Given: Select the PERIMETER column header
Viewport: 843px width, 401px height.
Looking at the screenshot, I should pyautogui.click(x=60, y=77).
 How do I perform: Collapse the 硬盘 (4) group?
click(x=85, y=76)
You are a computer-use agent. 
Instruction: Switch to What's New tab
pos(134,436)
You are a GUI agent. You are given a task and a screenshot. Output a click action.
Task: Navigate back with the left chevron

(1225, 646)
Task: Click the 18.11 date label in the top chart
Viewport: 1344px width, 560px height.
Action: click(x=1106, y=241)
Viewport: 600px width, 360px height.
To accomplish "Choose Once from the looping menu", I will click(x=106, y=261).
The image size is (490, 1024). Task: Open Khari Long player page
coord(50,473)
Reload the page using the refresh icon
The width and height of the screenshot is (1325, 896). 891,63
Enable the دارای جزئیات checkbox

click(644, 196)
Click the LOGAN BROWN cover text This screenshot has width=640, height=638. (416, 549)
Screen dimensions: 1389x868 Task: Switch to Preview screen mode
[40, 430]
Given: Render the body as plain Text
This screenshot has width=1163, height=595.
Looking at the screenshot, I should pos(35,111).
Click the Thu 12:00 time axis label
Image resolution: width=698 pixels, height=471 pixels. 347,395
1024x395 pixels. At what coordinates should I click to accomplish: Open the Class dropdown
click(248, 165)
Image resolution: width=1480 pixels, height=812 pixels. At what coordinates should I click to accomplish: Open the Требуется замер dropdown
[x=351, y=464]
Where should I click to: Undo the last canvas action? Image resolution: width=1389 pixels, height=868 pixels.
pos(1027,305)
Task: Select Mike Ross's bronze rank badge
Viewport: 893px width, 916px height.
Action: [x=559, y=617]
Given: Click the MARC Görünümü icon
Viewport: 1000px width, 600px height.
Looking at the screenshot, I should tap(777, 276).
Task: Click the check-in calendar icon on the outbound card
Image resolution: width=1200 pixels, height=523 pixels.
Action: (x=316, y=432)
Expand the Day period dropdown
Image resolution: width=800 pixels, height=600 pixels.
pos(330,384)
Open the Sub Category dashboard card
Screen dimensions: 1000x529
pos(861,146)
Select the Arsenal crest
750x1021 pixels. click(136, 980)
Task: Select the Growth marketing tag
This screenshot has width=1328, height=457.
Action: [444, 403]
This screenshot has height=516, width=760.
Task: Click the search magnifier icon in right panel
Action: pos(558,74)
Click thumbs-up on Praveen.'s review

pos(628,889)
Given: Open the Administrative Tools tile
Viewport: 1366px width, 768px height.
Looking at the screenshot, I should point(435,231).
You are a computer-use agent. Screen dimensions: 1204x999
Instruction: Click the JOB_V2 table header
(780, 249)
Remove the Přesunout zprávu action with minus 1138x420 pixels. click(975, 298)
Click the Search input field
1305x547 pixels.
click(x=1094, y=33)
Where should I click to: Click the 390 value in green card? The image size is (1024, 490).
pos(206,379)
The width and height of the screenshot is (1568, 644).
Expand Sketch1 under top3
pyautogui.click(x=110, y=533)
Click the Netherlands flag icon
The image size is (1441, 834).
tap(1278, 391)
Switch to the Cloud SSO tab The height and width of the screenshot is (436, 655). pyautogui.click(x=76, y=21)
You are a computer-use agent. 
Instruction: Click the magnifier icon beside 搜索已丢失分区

####

* [What you will do] Retype the whole listing without changing anything.

* [Exercise output]
Given: Select the PERIMETER column header
Viewport: 843px width, 401px height.
Looking at the screenshot, I should pyautogui.click(x=60, y=77).
 How do I perform: Collapse the 硬盘 (4) group?
click(x=85, y=76)
You are a computer-use agent. 
Instruction: Switch to What's New tab
pos(134,436)
You are a GUI agent. You are given a task and a screenshot. Output a click action.
Task: Navigate back with the left chevron

(1225, 646)
Task: Click the 18.11 date label in the top chart
Viewport: 1344px width, 560px height.
Action: click(x=1106, y=241)
Viewport: 600px width, 360px height.
To accomplish "Choose Once from the looping menu", I will click(x=106, y=261).
The image size is (490, 1024). Task: Open Khari Long player page
coord(50,473)
Reload the page using the refresh icon
The width and height of the screenshot is (1325, 896). 891,63
Enable the دارای جزئیات checkbox

click(644, 196)
Click the LOGAN BROWN cover text This screenshot has width=640, height=638. (416, 549)
Screen dimensions: 1389x868 Task: Switch to Preview screen mode
[40, 430]
Given: Render the body as plain Text
This screenshot has width=1163, height=595.
Looking at the screenshot, I should pos(35,111).
Click the Thu 12:00 time axis label
Image resolution: width=698 pixels, height=471 pixels. 347,395
1024x395 pixels. At what coordinates should I click to accomplish: Open the Class dropdown
click(248, 165)
Image resolution: width=1480 pixels, height=812 pixels. At what coordinates should I click to accomplish: Open the Требуется замер dropdown
[x=351, y=464]
Where should I click to: Undo the last canvas action? Image resolution: width=1389 pixels, height=868 pixels.
pos(1027,305)
Task: Select Mike Ross's bronze rank badge
Viewport: 893px width, 916px height.
Action: [x=559, y=617]
Given: Click the MARC Görünümü icon
Viewport: 1000px width, 600px height.
Looking at the screenshot, I should tap(777, 276).
Task: Click the check-in calendar icon on the outbound card
Image resolution: width=1200 pixels, height=523 pixels.
Action: (x=316, y=432)
Expand the Day period dropdown
Image resolution: width=800 pixels, height=600 pixels.
pos(330,384)
Open the Sub Category dashboard card
Screen dimensions: 1000x529
pos(861,146)
Select the Arsenal crest
750x1021 pixels. click(136, 980)
Task: Select the Growth marketing tag
This screenshot has width=1328, height=457.
Action: [444, 403]
This screenshot has height=516, width=760.
Task: Click the search magnifier icon in right panel
Action: pos(558,74)
Click thumbs-up on Praveen.'s review

pos(628,889)
Given: Open the Administrative Tools tile
Viewport: 1366px width, 768px height.
Looking at the screenshot, I should point(435,231).
You are a computer-use agent. Screen dimensions: 1204x999
Instruction: Click the JOB_V2 table header
(780, 249)
Remove the Přesunout zprávu action with minus 1138x420 pixels. click(975, 298)
Click the Search input field
1305x547 pixels.
click(x=1094, y=33)
Where should I click to: Click the 390 value in green card? The image size is (1024, 490).
pos(206,379)
The width and height of the screenshot is (1568, 644).
Expand Sketch1 under top3
pyautogui.click(x=110, y=533)
Click the Netherlands flag icon
The image size is (1441, 834).
tap(1278, 391)
Switch to the Cloud SSO tab The height and width of the screenshot is (436, 655). pyautogui.click(x=76, y=21)
You are a computer-use agent. 
Instruction: Click the magnifier icon beside 搜索已丢失分区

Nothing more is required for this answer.